地震保険の調査とは?
地震保険の調査とは、地震、噴火、またはこれらによる津波を原因とする火災、損壊、埋没、流失によって生じた建物や家財の損害状況を、保険会社が確認する一連のプロセスを指します。保険契約者が保険金請求を行った際に実施され、保険金の支払額を決定するための基礎となります。
調査の目的
主な目的は以下の通りです。
- 損害の有無と原因の特定: 損害が地震、噴火、津波によるものかを確認します。
- 損害程度の把握: 建物や家財の損害の程度を客観的に評価します。
- 保険金支払額の算定: 損害の程度に基づき、保険約款に則って支払われる保険金の額を算出します。
調査の流れ
一般的に、以下のような流れで進められます。
- 保険金請求の受付: 契約者からの保険金請求を受け付けます。
- 現地調査の手配: 保険会社または提携する損害保険登録鑑定人などが、現地調査の日程調整を行います。
- 現地調査の実施: 専門の調査員が被災した建物や家財を訪問し、損害状況を詳細に確認します。この際、写真撮影、採寸、聞き取りなどが行われます。

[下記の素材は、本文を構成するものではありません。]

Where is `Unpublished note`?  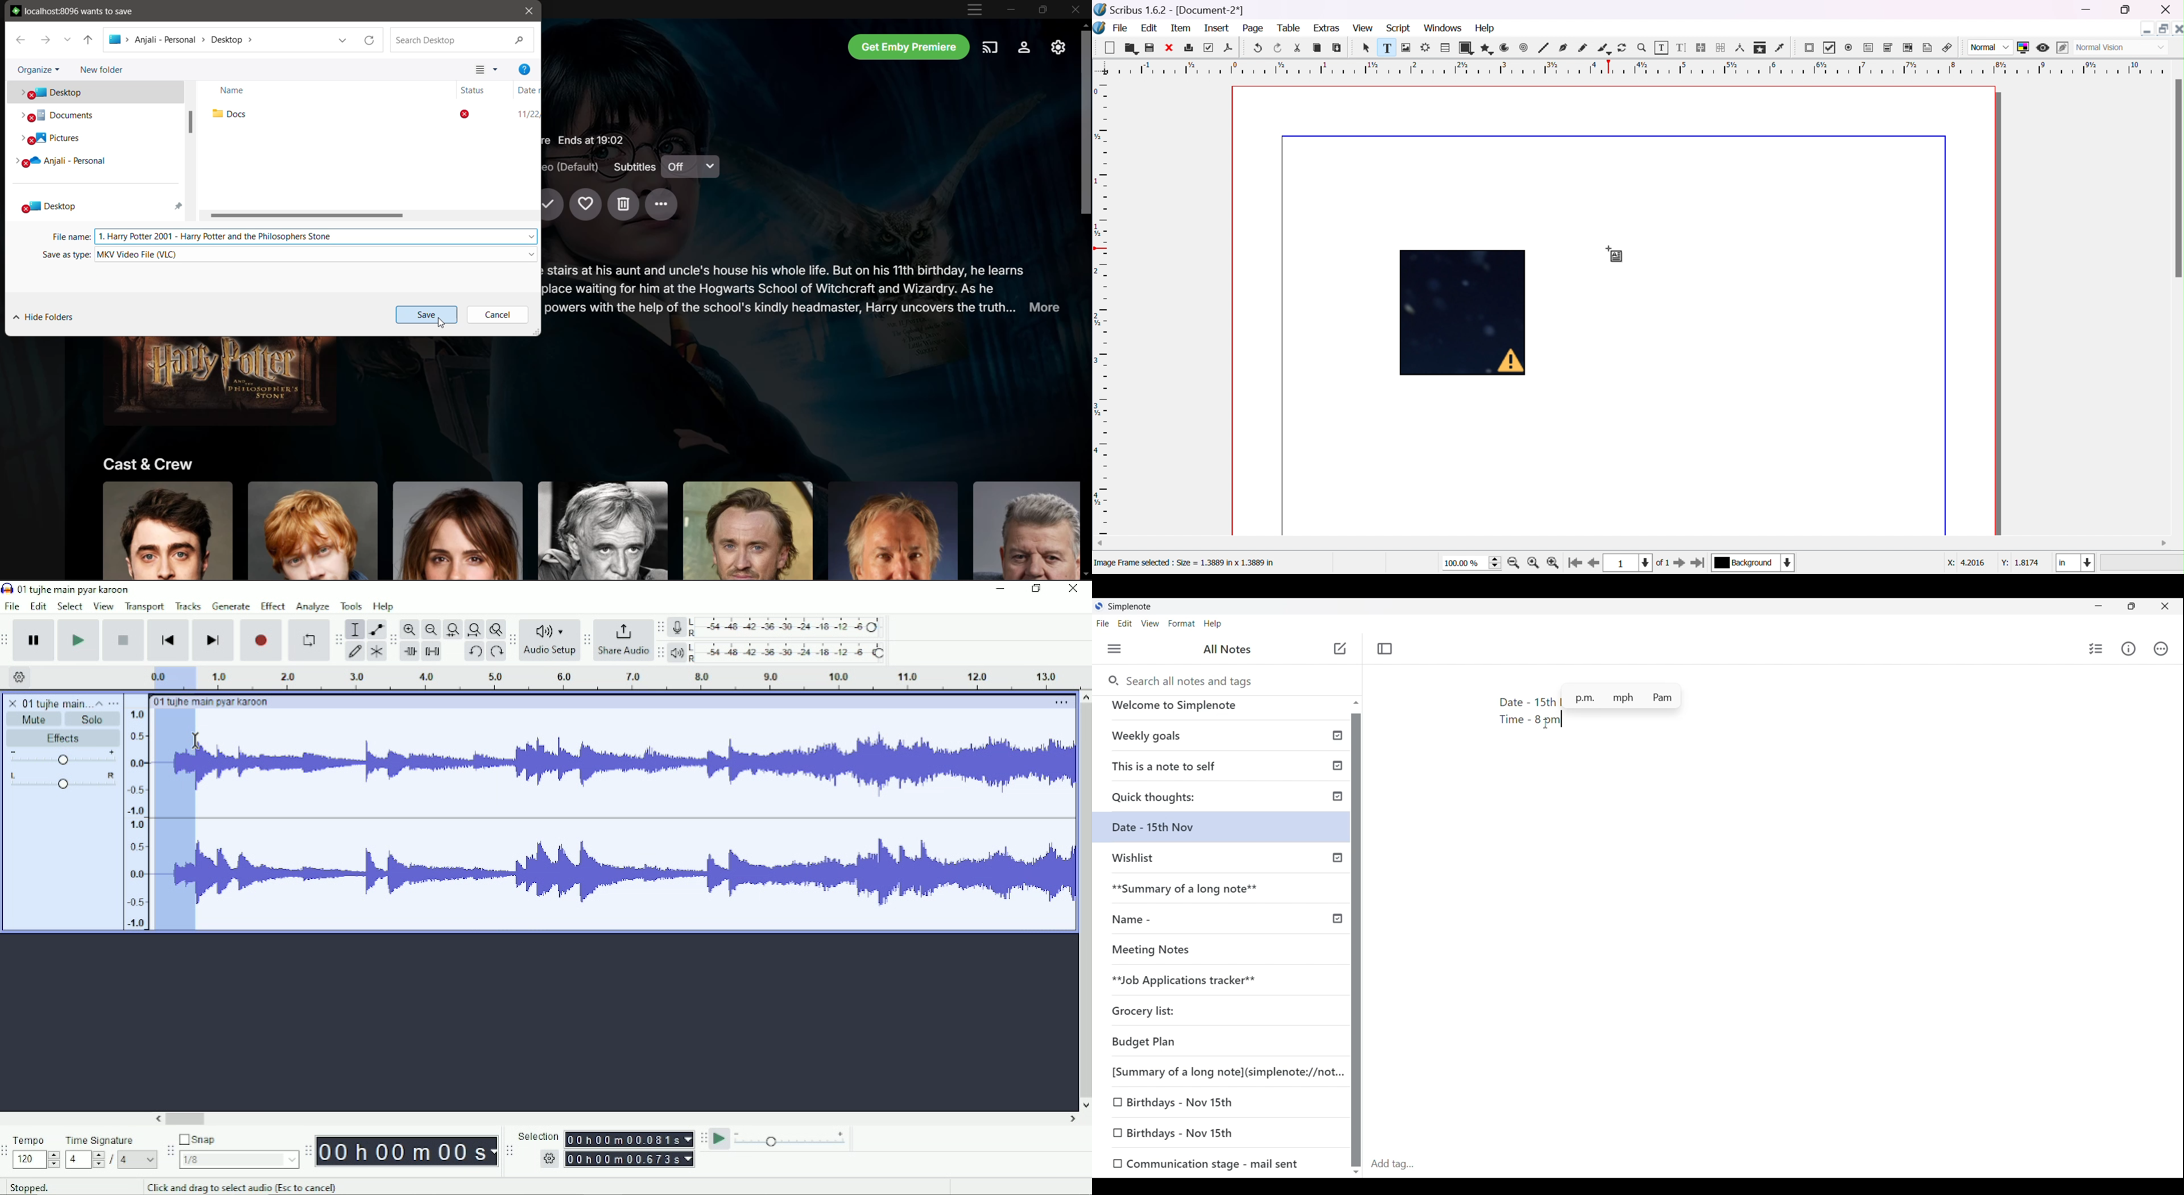
Unpublished note is located at coordinates (1178, 1134).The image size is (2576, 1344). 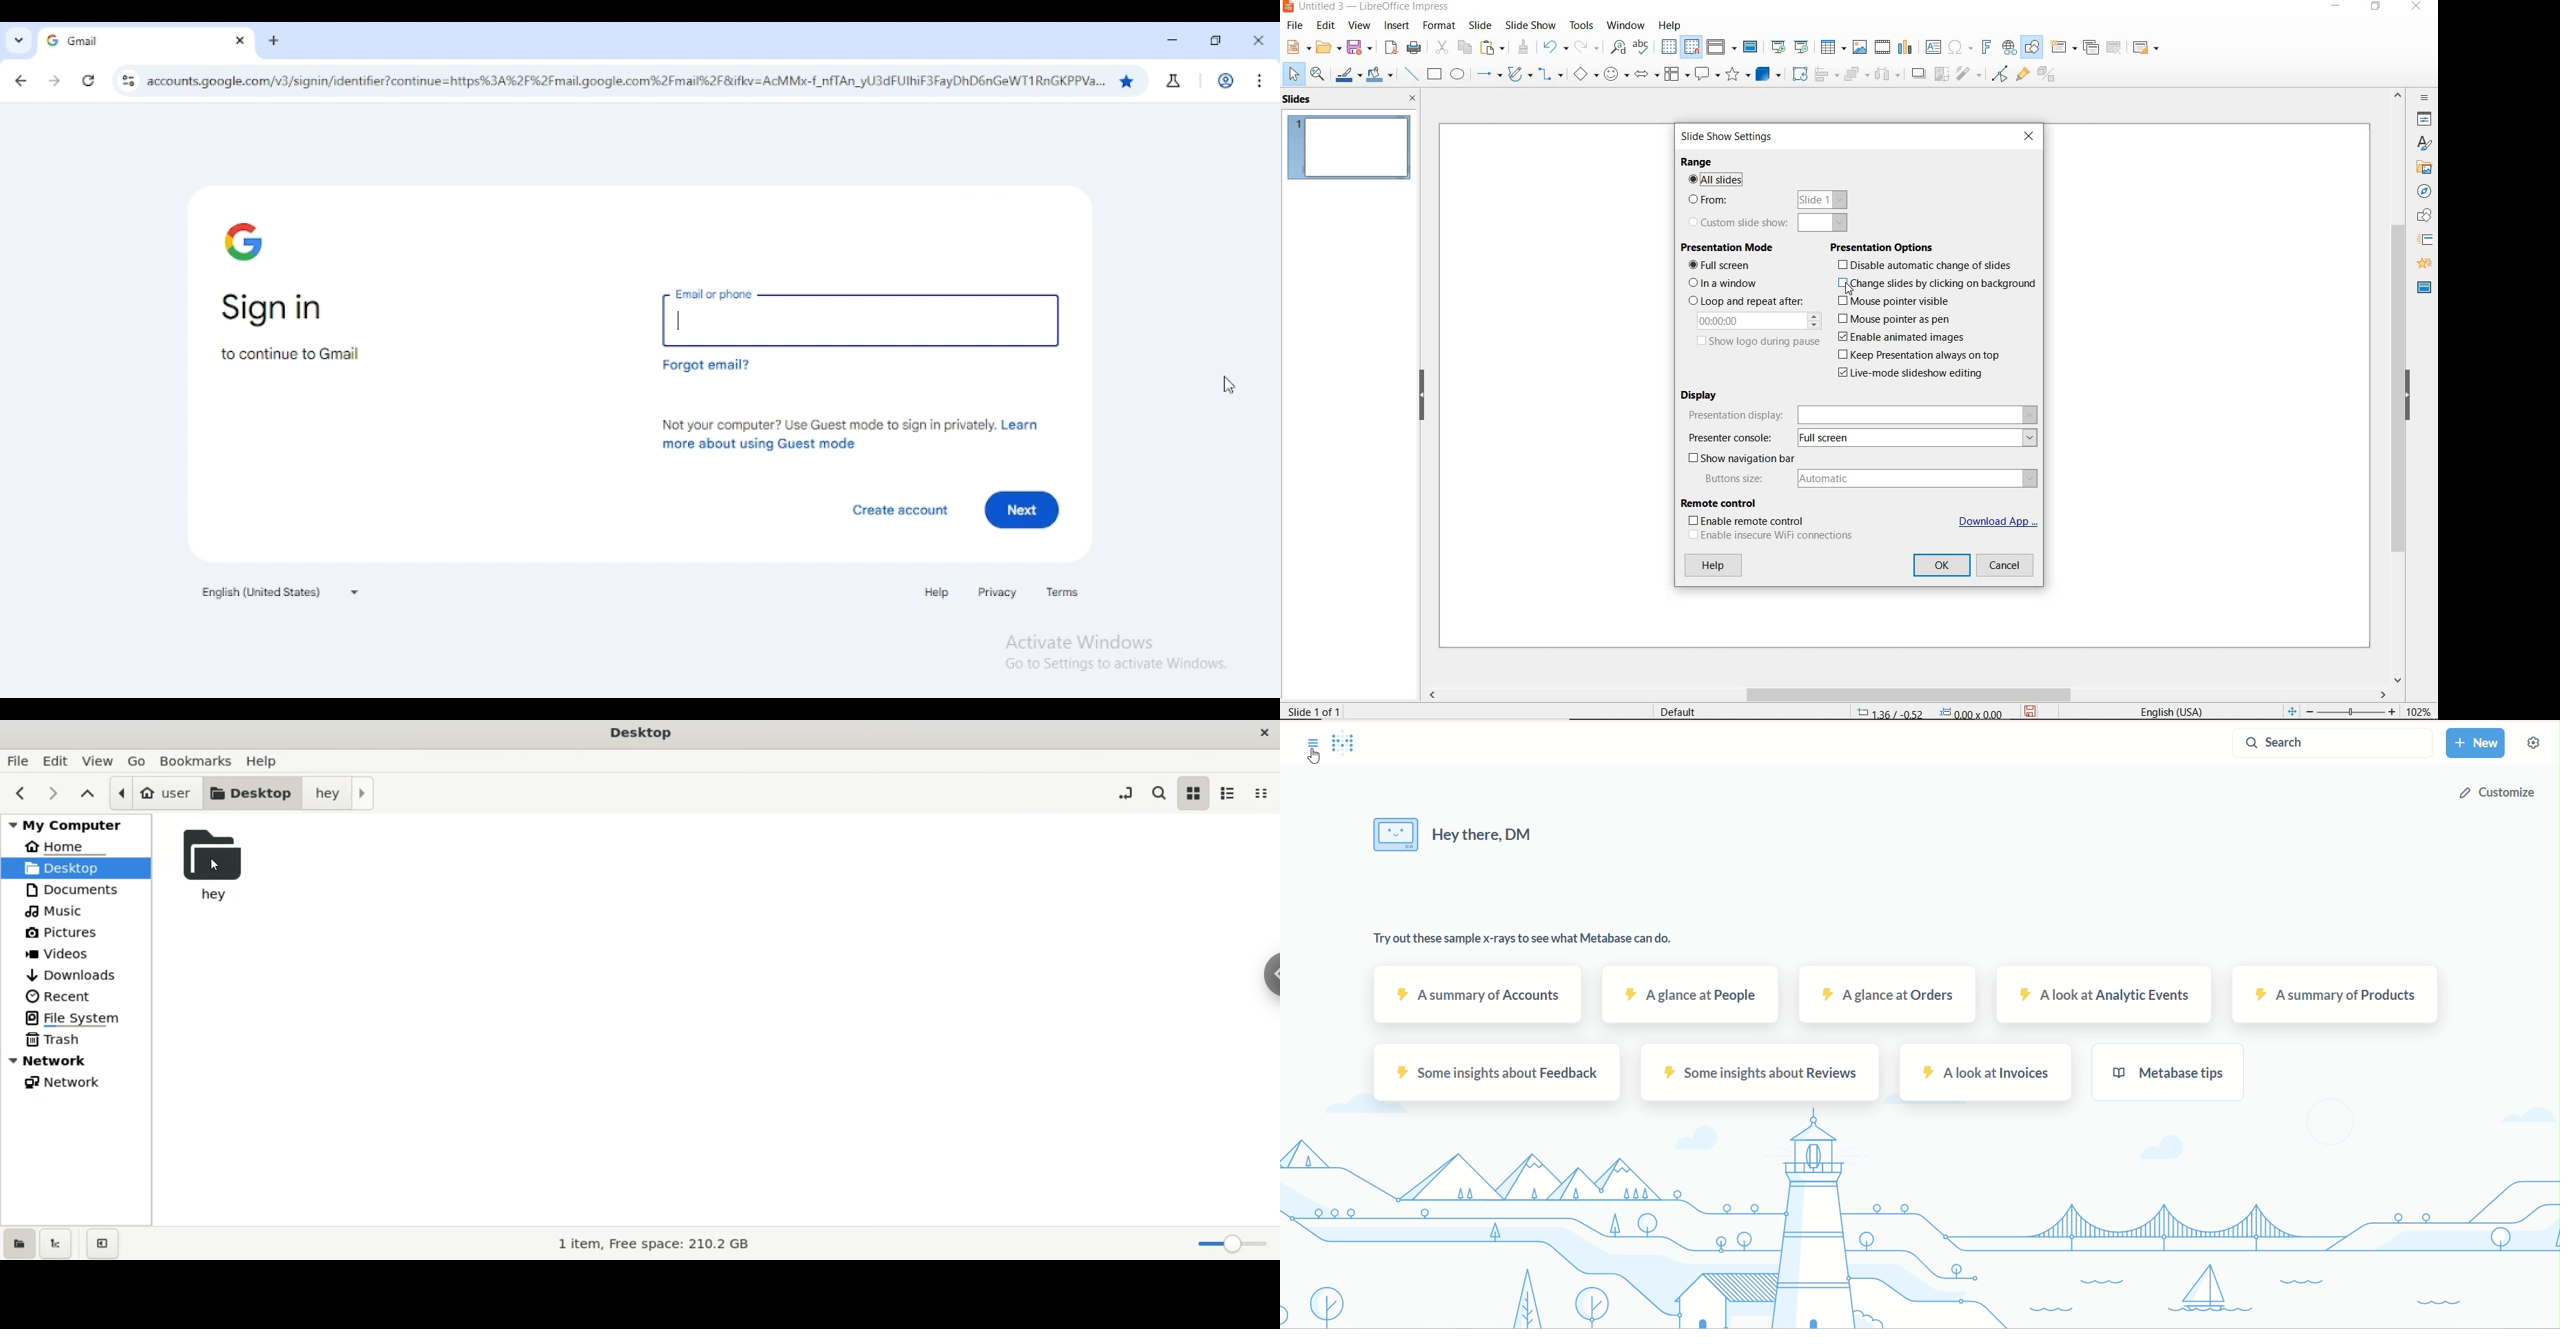 What do you see at coordinates (1999, 521) in the screenshot?
I see `DOWNLOAD APP` at bounding box center [1999, 521].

- 損害認定: 調査結果に基づき、保険会社が損害の程度を「全損」「大半損」「小半損」「一部損」のいずれかに認定します。
- 保険金支払額の決定: 認定された損害区分と保険金額に基づいて、支払われる保険金の額が決定され、契約者に通知されます。
損害認定の基準
地震保険の損害認定は、財務省令で定められた基準に基づき行われます。具体的には、建物の主要構造部(基礎、柱、壁、屋根など)の損害割合や、家財の損害額によって区分されます。例えば、建物の場合、主要構造部の損害額が時価額の50%以上であれば「全損」、20%以上50%未満であれば「大半損」といった基準があります。
調査の際には、契約者も立ち会い、損害状況を正確に伝えることが重要です。不明な点があれば、調査員に質問し、納得のいくまで説明を受けるようにしましょう。